**DATA SUPPLIED**:
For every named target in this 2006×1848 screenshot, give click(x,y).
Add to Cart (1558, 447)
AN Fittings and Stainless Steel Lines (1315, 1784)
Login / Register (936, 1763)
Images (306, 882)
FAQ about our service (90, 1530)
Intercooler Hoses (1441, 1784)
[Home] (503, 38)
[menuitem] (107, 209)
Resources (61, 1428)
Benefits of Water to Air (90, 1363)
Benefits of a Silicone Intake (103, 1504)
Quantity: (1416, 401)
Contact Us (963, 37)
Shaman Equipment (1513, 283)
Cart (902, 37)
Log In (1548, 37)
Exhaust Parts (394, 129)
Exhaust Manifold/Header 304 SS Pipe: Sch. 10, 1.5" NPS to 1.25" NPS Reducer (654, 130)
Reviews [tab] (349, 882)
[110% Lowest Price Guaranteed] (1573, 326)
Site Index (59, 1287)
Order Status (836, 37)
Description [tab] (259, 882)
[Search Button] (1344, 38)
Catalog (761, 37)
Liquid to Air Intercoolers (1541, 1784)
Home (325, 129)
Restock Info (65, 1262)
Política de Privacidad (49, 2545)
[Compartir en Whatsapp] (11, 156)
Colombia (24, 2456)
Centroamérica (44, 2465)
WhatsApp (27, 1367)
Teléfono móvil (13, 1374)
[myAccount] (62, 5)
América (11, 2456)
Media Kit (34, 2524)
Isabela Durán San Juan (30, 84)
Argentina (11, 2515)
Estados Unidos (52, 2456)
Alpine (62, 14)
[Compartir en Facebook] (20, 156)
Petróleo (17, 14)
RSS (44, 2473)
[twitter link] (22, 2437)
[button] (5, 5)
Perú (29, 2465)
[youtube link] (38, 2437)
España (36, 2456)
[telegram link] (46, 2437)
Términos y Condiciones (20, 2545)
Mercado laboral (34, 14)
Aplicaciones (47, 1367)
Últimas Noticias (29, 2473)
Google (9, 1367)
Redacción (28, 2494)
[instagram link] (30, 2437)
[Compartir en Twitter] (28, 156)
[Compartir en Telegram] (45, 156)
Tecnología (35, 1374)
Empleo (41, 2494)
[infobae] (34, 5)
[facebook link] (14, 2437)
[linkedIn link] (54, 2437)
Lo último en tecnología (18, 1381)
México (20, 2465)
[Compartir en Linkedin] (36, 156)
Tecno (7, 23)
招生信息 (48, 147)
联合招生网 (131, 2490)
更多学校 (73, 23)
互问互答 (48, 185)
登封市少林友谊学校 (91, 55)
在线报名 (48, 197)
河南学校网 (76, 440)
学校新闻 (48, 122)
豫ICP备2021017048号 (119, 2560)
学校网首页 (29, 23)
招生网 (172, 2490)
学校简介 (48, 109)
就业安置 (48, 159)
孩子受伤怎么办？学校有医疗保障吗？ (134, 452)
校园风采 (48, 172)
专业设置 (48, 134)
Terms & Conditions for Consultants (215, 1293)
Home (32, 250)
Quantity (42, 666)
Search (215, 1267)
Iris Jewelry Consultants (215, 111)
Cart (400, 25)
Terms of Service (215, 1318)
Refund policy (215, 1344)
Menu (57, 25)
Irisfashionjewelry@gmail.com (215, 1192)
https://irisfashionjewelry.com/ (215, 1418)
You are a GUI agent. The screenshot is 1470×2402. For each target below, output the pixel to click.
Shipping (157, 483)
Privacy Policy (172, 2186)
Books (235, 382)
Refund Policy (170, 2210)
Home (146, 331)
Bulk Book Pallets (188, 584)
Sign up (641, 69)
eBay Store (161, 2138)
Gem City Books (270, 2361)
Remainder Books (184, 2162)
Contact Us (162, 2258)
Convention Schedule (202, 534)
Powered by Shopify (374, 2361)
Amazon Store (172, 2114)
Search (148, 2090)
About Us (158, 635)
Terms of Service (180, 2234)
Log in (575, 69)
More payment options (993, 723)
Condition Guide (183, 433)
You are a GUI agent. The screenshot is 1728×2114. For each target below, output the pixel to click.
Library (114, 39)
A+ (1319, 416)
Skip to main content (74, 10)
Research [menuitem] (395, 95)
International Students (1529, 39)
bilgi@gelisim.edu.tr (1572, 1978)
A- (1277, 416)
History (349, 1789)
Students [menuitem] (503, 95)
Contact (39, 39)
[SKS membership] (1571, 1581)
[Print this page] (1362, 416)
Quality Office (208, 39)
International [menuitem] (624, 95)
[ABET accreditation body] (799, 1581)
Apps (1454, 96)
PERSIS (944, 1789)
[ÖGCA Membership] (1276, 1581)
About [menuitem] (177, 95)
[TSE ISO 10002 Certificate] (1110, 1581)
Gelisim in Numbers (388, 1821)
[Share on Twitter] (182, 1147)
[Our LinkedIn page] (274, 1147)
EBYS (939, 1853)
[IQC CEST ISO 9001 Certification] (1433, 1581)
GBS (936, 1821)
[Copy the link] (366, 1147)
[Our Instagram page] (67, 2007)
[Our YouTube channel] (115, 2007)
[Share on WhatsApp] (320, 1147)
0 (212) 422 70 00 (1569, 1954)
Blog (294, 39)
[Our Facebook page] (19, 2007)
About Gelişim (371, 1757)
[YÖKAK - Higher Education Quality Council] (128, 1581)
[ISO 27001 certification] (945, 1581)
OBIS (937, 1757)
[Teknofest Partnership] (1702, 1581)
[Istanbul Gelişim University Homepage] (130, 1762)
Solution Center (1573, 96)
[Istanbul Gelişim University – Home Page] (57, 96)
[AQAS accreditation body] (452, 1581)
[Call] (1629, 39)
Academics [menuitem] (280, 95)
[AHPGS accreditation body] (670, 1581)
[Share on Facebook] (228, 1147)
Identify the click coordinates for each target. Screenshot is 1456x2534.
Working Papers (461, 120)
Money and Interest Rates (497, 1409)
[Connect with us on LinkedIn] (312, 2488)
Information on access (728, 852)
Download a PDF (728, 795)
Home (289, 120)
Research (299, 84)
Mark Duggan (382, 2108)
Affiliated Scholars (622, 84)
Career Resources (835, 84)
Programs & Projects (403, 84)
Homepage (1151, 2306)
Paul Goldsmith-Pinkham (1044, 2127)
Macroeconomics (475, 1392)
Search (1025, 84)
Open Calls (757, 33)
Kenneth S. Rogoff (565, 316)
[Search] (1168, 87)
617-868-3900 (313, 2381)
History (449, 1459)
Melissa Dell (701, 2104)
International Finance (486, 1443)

**TASK PROMPT**: Once the records are read, print each of them exactly as written.

**RESPONSE AREA**:
For every named target in this 2006×1848 screenshot, give click(x,y).
Add to Cart (1558, 447)
AN Fittings and Stainless Steel Lines (1315, 1784)
Login / Register (936, 1763)
Images (306, 882)
FAQ about our service (90, 1530)
Intercooler Hoses (1441, 1784)
[Home] (503, 38)
[menuitem] (107, 209)
Resources (61, 1428)
Benefits of Water to Air (90, 1363)
Benefits of a Silicone Intake (103, 1504)
Quantity: (1416, 401)
Contact Us (963, 37)
Shaman Equipment (1513, 283)
Cart (902, 37)
Log In (1548, 37)
Exhaust Parts (394, 129)
Exhaust Manifold/Header 304 SS Pipe: Sch. 10, 1.5" NPS to 1.25" NPS Reducer (654, 130)
Reviews [tab] (349, 882)
[110% Lowest Price Guaranteed] (1573, 326)
Site Index (59, 1287)
Order Status (836, 37)
Description [tab] (259, 882)
[Search Button] (1344, 38)
Catalog (761, 37)
Liquid to Air Intercoolers (1541, 1784)
Home (325, 129)
Restock Info (65, 1262)
Política de Privacidad (49, 2545)
[Compartir en Whatsapp] (11, 156)
Colombia (24, 2456)
Centroamérica (44, 2465)
WhatsApp (27, 1367)
Teléfono móvil (13, 1374)
[myAccount] (62, 5)
América (11, 2456)
Media Kit (34, 2524)
Isabela Durán San Juan (30, 84)
Argentina (11, 2515)
Estados Unidos (52, 2456)
Alpine (62, 14)
[Compartir en Facebook] (20, 156)
Petróleo (17, 14)
RSS (44, 2473)
[twitter link] (22, 2437)
[button] (5, 5)
Perú (29, 2465)
[youtube link] (38, 2437)
España (36, 2456)
[telegram link] (46, 2437)
Términos y Condiciones (20, 2545)
Mercado laboral (34, 14)
Aplicaciones (47, 1367)
Últimas Noticias (29, 2473)
Google (9, 1367)
Redacción (28, 2494)
[instagram link] (30, 2437)
[Compartir en Twitter] (28, 156)
[Compartir en Telegram] (45, 156)
Tecnología (35, 1374)
Empleo (41, 2494)
[infobae] (34, 5)
[facebook link] (14, 2437)
[linkedIn link] (54, 2437)
Lo último en tecnología (18, 1381)
México (20, 2465)
[Compartir en Linkedin] (36, 156)
Tecno (7, 23)
招生信息 (48, 147)
联合招生网 (131, 2490)
更多学校 (73, 23)
互问互答 (48, 185)
登封市少林友谊学校 (91, 55)
在线报名 (48, 197)
河南学校网 (76, 440)
学校新闻 (48, 122)
豫ICP备2021017048号 (119, 2560)
学校网首页 (29, 23)
招生网 (172, 2490)
学校简介 (48, 109)
就业安置 (48, 159)
孩子受伤怎么办？学校有医疗保障吗？ (134, 452)
校园风采 (48, 172)
专业设置 (48, 134)
Terms & Conditions for Consultants (215, 1293)
Home (32, 250)
Quantity (42, 666)
Search (215, 1267)
Iris Jewelry Consultants (215, 111)
Cart (400, 25)
Terms of Service (215, 1318)
Refund policy (215, 1344)
Menu (57, 25)
Irisfashionjewelry@gmail.com (215, 1192)
https://irisfashionjewelry.com/ (215, 1418)
You are a GUI agent. The screenshot is 1470×2402. For each target below, output the pixel to click.
Shipping (157, 483)
Privacy Policy (172, 2186)
Books (235, 382)
Refund Policy (170, 2210)
Home (146, 331)
Bulk Book Pallets (188, 584)
Sign up (641, 69)
eBay Store (161, 2138)
Gem City Books (270, 2361)
Remainder Books (184, 2162)
Contact Us (162, 2258)
Convention Schedule (202, 534)
Powered by Shopify (374, 2361)
Amazon Store (172, 2114)
Search (148, 2090)
About Us (158, 635)
Terms of Service (180, 2234)
Log in (575, 69)
More payment options (993, 723)
Condition Guide (183, 433)
You are a GUI agent. The screenshot is 1728×2114. For each target below, output the pixel to click.
Library (114, 39)
A+ (1319, 416)
Skip to main content (74, 10)
Research [menuitem] (395, 95)
International Students (1529, 39)
bilgi@gelisim.edu.tr (1572, 1978)
A- (1277, 416)
History (349, 1789)
Students [menuitem] (503, 95)
Contact (39, 39)
[SKS membership] (1571, 1581)
[Print this page] (1362, 416)
Quality Office (208, 39)
International [menuitem] (624, 95)
[ABET accreditation body] (799, 1581)
Apps (1454, 96)
PERSIS (944, 1789)
[ÖGCA Membership] (1276, 1581)
About [menuitem] (177, 95)
[TSE ISO 10002 Certificate] (1110, 1581)
Gelisim in Numbers (388, 1821)
[Share on Twitter] (182, 1147)
[Our LinkedIn page] (274, 1147)
EBYS (939, 1853)
[IQC CEST ISO 9001 Certification] (1433, 1581)
GBS (936, 1821)
[Copy the link] (366, 1147)
[Our Instagram page] (67, 2007)
[Our YouTube channel] (115, 2007)
[Share on WhatsApp] (320, 1147)
0 (212) 422 70 00 (1569, 1954)
Blog (294, 39)
[Our Facebook page] (19, 2007)
About Gelişim (371, 1757)
[YÖKAK - Higher Education Quality Council] (128, 1581)
[ISO 27001 certification] (945, 1581)
OBIS (937, 1757)
[Teknofest Partnership] (1702, 1581)
[Istanbul Gelişim University Homepage] (130, 1762)
Solution Center (1573, 96)
[Istanbul Gelişim University – Home Page] (57, 96)
[AQAS accreditation body] (452, 1581)
[Call] (1629, 39)
Academics [menuitem] (280, 95)
[AHPGS accreditation body] (670, 1581)
[Share on Facebook] (228, 1147)
Identify the click coordinates for each target. Screenshot is 1456x2534.
Working Papers (461, 120)
Money and Interest Rates (497, 1409)
[Connect with us on LinkedIn] (312, 2488)
Information on access (728, 852)
Download a PDF (728, 795)
Home (289, 120)
Research (299, 84)
Mark Duggan (382, 2108)
Affiliated Scholars (622, 84)
Career Resources (835, 84)
Programs & Projects (403, 84)
Homepage (1151, 2306)
Paul Goldsmith-Pinkham (1044, 2127)
Macroeconomics (475, 1392)
Search (1025, 84)
Open Calls (757, 33)
Kenneth S. Rogoff (565, 316)
[Search] (1168, 87)
617-868-3900 (313, 2381)
History (449, 1459)
Melissa Dell (701, 2104)
International Finance (486, 1443)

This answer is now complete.